The Seychelles capital of Victoria, usually quiet and dormant at night, was bustling with the melodious sounds of guitars, drums, violins, banjo, brass instruments and others at the weekend as 33 Seychellois bands took the stage at the first ever band festival.
The event held at the mini-stadium, which started at 6pm local time on Saturday evening right through 6am on Sunday, was the brainchild of popular Seychellois singer and comedian Joseph Sinon, who teamed up with other local artists and musicians.
This was an opportunity for bands that have regrouped after being dormant for some years, those who normally play in hotels, those who are frequently on the music scene backing up artists as well as up and coming ones, to wow the public.
Back in the 1970’s until the early 1990s, bands used to be a popular feature in every function including weddings as well as in open air performances in the districts. Today they have been largely replaced by disc jockeys (DJs).
Saturday’s event was hence aimed at reviving live musical performances in the island nation, with its population of around 93,000 people.
“I am in my forties and I grew up enjoying band performances. Bands have a greater impact on the audience and can offer interaction,” a lady in her forties and fan of the local veteran hit band Waves, told SNA on Saturday.
According to a member of the organizing committee, singer and musician, Alain Bacco, much more than the 33 groups that could be accommodated on Saturday, had actually shown an interest to take part in the show.
“There are a lot of bands in Seychelles but we sometimes don’t hear about them because some perform on a part time basis. Some used to perform in hotels but with the decline in hotel requests for entertainment their source of income have been reduced,” Bacco told SNA in an interview.
The group’s manager, Keven Valentin, explained to SNA that they are currently performing on a full time basis in hotels and was happy to have been given the opportunity to play in a local musical show.
“For fourteen years we have been playing at the St Anne Resort and Spa but it is not enough, now that hotels are reluctant to hire bands. The band festival is a great initiative, it has brought different bands together and this shows that bands have the thirst for such performances,” said Valentin.
“I hope that the festival will bring about what we call ‘bal’ in the native Creole language [live music performance] and that more hotels will reconsider allowing bands to provide entertainment allowing tourists to appreciate our music.”

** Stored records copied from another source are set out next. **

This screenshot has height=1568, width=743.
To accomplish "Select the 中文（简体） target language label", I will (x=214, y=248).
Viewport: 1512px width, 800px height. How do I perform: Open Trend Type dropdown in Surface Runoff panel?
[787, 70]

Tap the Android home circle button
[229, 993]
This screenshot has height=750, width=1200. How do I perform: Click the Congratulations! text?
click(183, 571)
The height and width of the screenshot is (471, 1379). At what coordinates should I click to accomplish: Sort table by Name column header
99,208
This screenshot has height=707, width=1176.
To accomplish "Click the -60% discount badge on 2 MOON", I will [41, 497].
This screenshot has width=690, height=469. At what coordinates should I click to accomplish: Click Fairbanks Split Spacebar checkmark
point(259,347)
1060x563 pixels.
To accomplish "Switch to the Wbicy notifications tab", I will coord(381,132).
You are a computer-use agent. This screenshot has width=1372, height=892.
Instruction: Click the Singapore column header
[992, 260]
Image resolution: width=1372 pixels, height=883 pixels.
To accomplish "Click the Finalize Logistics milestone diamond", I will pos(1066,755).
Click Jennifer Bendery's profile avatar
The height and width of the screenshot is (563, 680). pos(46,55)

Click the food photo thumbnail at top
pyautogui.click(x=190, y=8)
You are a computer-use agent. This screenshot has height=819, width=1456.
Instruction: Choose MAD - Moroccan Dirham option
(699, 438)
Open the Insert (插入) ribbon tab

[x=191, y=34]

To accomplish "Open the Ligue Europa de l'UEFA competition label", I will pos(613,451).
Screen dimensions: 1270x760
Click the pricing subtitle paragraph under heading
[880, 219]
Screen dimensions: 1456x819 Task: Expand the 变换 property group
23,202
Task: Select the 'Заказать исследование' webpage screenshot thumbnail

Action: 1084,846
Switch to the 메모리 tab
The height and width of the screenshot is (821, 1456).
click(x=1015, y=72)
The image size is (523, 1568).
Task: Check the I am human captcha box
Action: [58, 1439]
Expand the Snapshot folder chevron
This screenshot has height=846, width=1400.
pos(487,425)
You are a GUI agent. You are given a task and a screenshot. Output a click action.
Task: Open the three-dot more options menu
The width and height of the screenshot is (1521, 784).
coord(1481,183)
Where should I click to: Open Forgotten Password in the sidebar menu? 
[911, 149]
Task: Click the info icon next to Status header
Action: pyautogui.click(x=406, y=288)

The organizing committee of the band festival is also aiming for the same effect as it teams up with the culture ministry and National Arts Council to discuss various strategies including identifying different spots where artists can perform at national or community level although on a small scale.
“One of the strategies being discussed with the authorities is to be allocated an area where there can be daily performances. This would vary from traditional music [such as the rhythmic ‘Sega’ and ‘Moutya’ of African origin as well other traditional dances stemming from European origin such as the 'Kanmtole'] as well as other types of music.”
“We hope that this would lure tourists out of their hotel rooms… perhaps from there on hotels would reconsider and would want more bands to perform in their establishments… from there we shall establish standards for both the bands and hotels so that all works well for both parties.”
“We have set up a technical committee, because we are talking about a music stadium and there are technicalities involved when it comes to lighting and sound… once that side is finalized we will be going back to the planning authority… we hope that from there the project can be tendered so that construction can start,” Savy told SNA.
As for the band festival, the organisers will be judging on the outcome of Saturday’s event which was attended by nearly four thousand people to consider hosting future festivals, although this is envisaged as being highly likely.